The practices harmed 750,000 consumers, the consumer bureau said in June 2014.
But Warren — who blasted GE for benefitting from tax breaks at the expense of consumer debtors during the 2012 U.S. Senate campaign — has banked at Synchrony (and when it was known as GE Capital) for years, records show.
Warren holds two CDs in joint accounts at Synchrony, according to her Senate financial disclosure for calendar year 2015. She held between $300,000 and $600,000 in two accounts at GE Capital Bank in 2014, records state. Warren’s precise holding amounts aren’t available because senators are only required to report a range for each account.

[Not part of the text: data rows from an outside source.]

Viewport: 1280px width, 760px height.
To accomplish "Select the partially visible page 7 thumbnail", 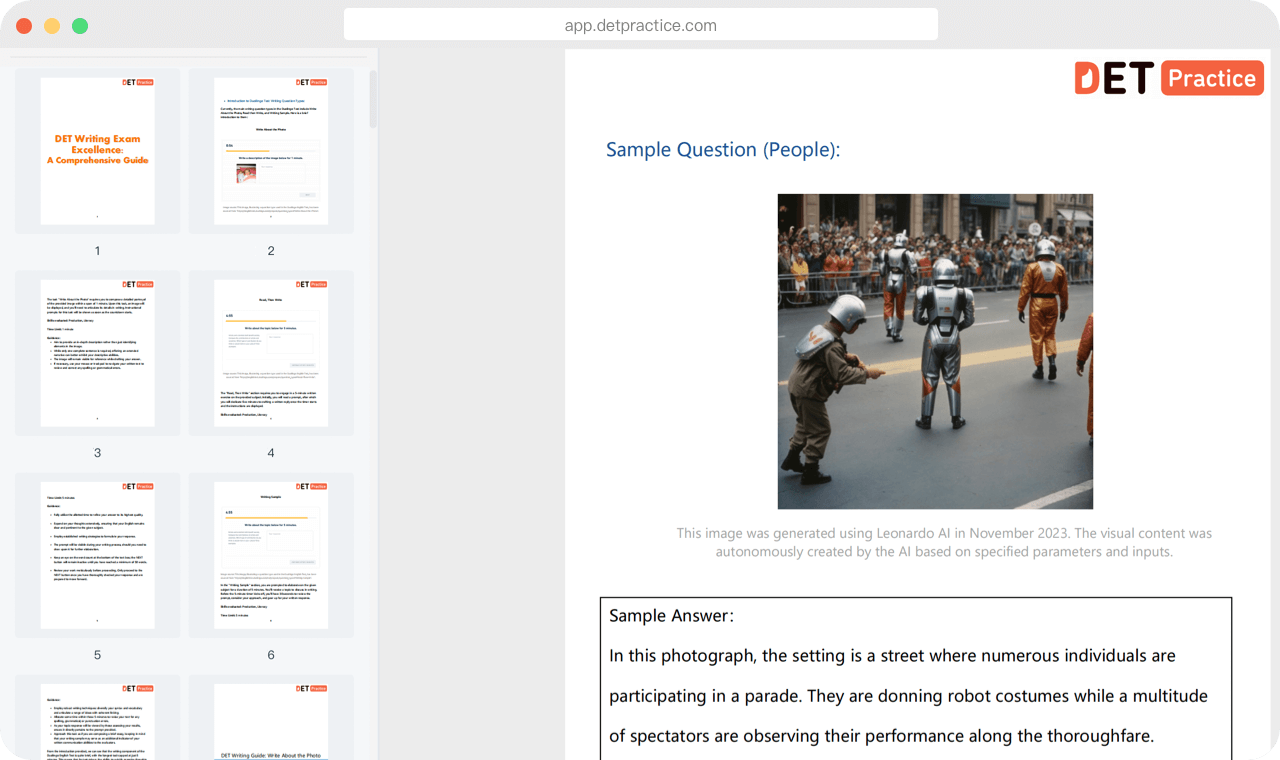I will pyautogui.click(x=97, y=720).
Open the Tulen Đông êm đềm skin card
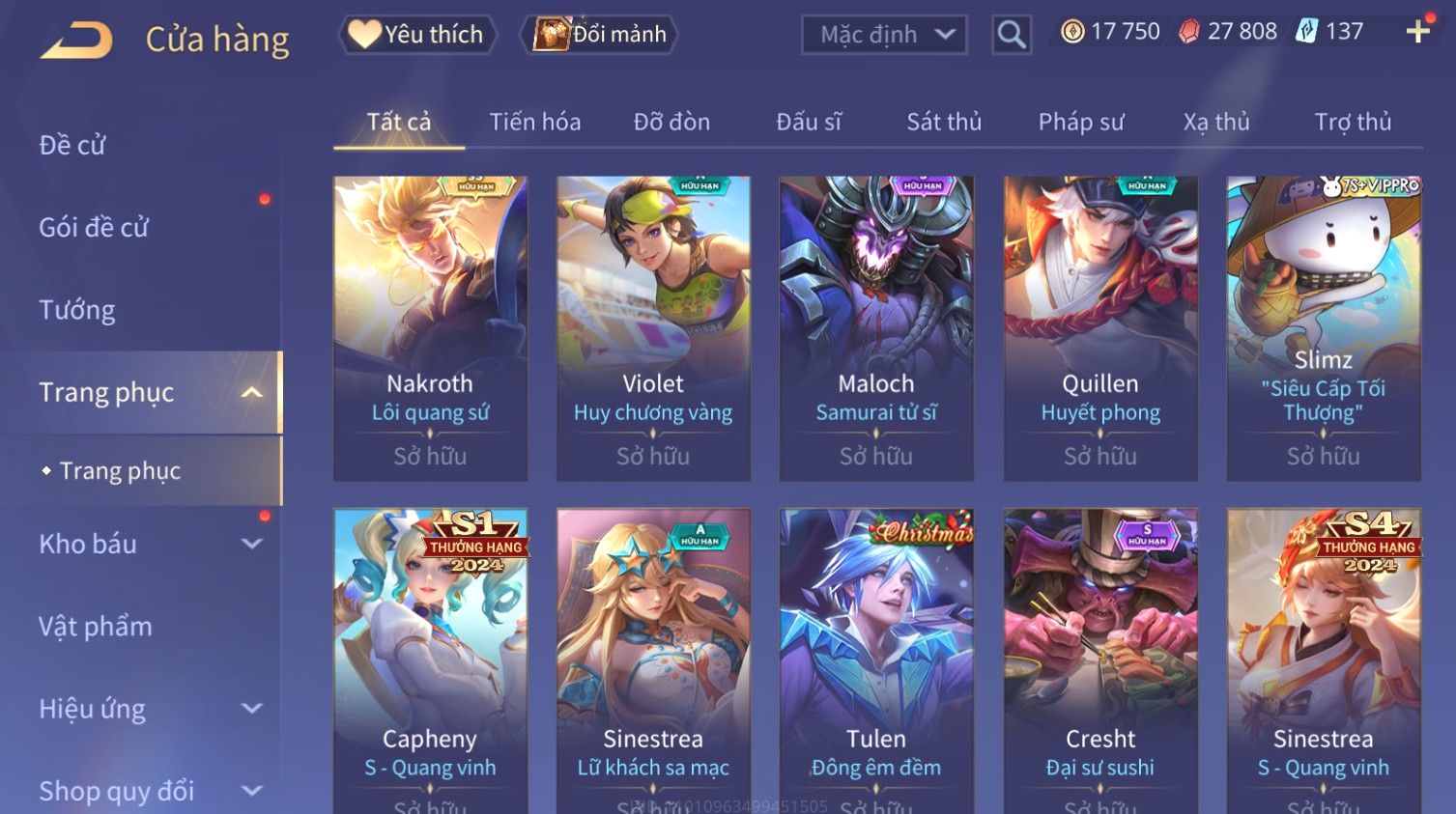The height and width of the screenshot is (814, 1456). (876, 661)

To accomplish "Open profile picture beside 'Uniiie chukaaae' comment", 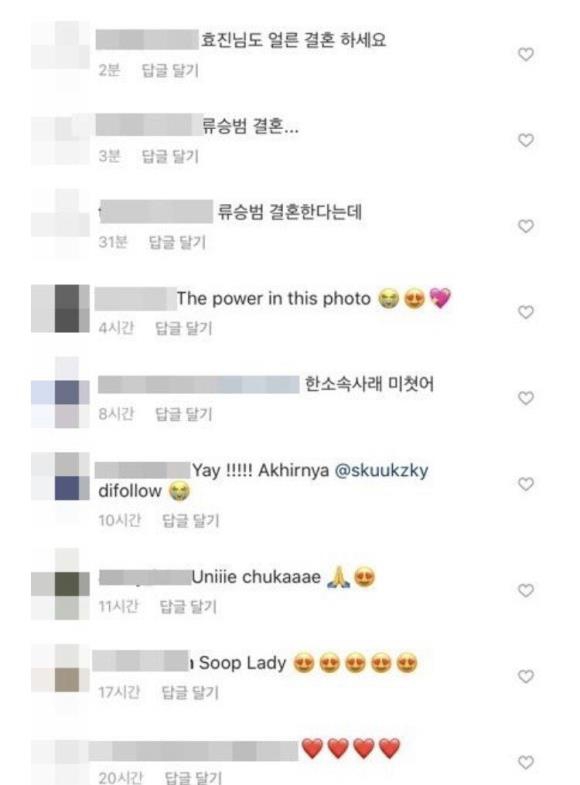I will (x=60, y=584).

Despite lamenting the “tricks and traps” of credit card companies and their complex user agreements, Warren continues to keep many of her assets at those same big banks.
Her filings show she has a joint account worth between $100,000 and $250,000 at Capital One and two joint accounts at Bank of America between $115,000 and $500,000.
But most of her wealth, according to her Senate disclosures, is invested in mutual funds with TIAA-CREF, a financial services organization for academia.
Warren holds between $2.2 million and $7.6 million in 13 different mutual fund accounts, according to her filings for 2015.
She also reported a $625,000 advance from Henry Holt & Co., which published her 2014 book, “A Fighting Chance.” She previously reported advances from Henry Holt & Co. for $1.15 million for calendar year 2014 and $525,000 in 2013.